(INFORMATION Opens)

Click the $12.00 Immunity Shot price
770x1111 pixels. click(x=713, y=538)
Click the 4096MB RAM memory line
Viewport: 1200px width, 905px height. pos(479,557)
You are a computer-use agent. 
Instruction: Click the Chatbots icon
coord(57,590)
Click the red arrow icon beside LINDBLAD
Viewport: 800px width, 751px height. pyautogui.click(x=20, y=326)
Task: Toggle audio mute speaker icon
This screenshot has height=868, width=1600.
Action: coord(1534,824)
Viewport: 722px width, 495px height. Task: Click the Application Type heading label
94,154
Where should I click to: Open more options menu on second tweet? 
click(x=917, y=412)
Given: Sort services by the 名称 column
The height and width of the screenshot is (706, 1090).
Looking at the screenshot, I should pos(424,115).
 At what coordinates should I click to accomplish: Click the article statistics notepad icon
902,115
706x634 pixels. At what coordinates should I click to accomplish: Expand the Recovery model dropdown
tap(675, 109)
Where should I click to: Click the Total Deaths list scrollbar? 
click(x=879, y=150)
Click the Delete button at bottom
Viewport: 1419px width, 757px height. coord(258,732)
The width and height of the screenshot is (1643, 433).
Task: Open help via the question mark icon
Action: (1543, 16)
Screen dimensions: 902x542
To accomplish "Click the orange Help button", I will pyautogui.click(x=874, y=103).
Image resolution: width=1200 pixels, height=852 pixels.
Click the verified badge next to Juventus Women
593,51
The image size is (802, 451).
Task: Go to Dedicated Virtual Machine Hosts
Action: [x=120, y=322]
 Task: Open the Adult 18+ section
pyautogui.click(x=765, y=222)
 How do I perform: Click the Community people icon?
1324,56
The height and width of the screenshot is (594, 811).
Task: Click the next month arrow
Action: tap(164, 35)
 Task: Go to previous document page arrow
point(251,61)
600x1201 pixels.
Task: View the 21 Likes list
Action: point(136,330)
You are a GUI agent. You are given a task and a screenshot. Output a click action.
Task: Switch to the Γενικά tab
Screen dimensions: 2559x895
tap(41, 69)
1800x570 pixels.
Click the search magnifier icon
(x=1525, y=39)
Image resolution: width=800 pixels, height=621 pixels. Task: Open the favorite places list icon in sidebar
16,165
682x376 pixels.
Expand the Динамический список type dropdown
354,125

(INFORMATION Closes)

[TASK GOAL]
In the records above, find each line that mentions the string "agent", then copy it.

[TASK SOLUTION]
You are a computer-use agent. 
You are a GUI agent. You are given a task and a screenshot. Output a click action.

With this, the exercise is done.